Klotz also shared his ideas when he taught an architecture seminar on "Positive Subtraction" in 2019.

He'll resume teaching in person this fall, in a large engineering and architecture course, "Behavioral Design," open to any UVA student. (At a basic level, we all are "designers" any time we change something from the way it is to what we want it to be, he explained.)

Included here from "Subtract" is a checklist - or a "lesslist," that Klotz provides as a process for readers to use subtraction.

The "lesslist"

Subtract before improving.

Sometimes, when there's a lot of information or things happening at the same time, subtracting details can help to find the essence in a system. Hospital emergency room personnel use the triage process to determine who needs care the quickest, asking three questions: Does this patient require immediate lifesaving intervention? How many resources will this patient need? What are the patient's vital signs?
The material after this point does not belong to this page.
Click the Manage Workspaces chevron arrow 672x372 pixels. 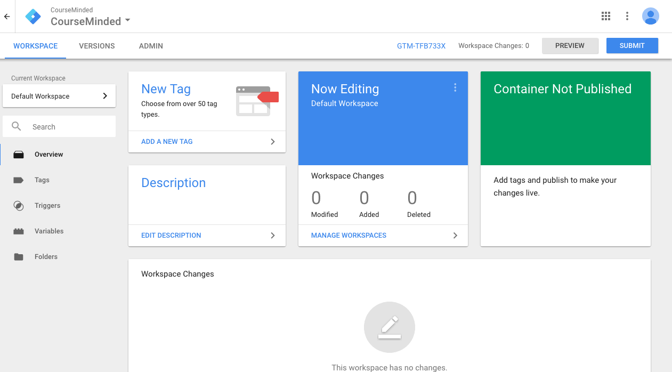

The doctors and nurses still need to have the huge store of medical knowledge they've learned, but focusing on fewer steps enables them to make decisions that lead to better care of patients.

Make subtractions first.

Klotz describes the game of Jenga as an example that also emphasizes balance. Players must take away pieces of a tower made of wooden blocks and arrange them on the top without toppling the tower. Sometimes in planning a project, taking away can subvert problems that might emerge down the line.

In a common parenting situation, Klotz describes that when it came to play time with an iPad, instead of giving his son an incentive - getting a cookie - to not use it, he found it was better to remove the iPad as a choice.

Subtractions can be efficient, too. Anna Keichline, an early 20th-century architect, is credited with designing the precursor to the concrete block. Her 1927 patent subtracted some of the inner mass of the building block, leaving the load-bearing outer parts. The hollow block required half the material to make, so was less expensive, and provided some insulation as well.

Persist to "noticeable less."

This idea explores how it can be tricky to show that subtracting something has produced a better product - with writing being a good example. Strunk and White's "The Elements of Style," still found in more courses than any other writing guide, advises "omit needless words," but Klotz' collaborative research at UVA showed that people tended to add, rather than subtract words when working with content. Writers and readers need reminding that the guidance results in stronger writing, he said.

Because we often can't see what's been taken out, Klotz looked for examples where what had been removed made something stand out. That could be getting rid of the double-decker freeway in San Francisco, but also is noticeable in Bruce Springsteen's stripped-down lyrics and instrumentation that were the defining feature of his "Darkness at the Edge of Town" album, Klotz said.

Reuse subtractions.

Can you say doughnut holes? They're a nice reminder of the commercial use of what's left over. Klotz retells the two parts of the story: that in the mid-19th century, dough was cut out of the middle to improve the frying and the flavor. It took more than 100 years for someone to think of making and selling those small bits as bite-size pastries.

In another example of using subtraction to improve a system, Klotz describes how the protests against apartheid that were most successful drove divestment in South Africa. The actions of taking away the financial support put pressure on the government to dismantle the unjust system. Plus, the financial support that was removed from apartheid could be reinvested elsewhere.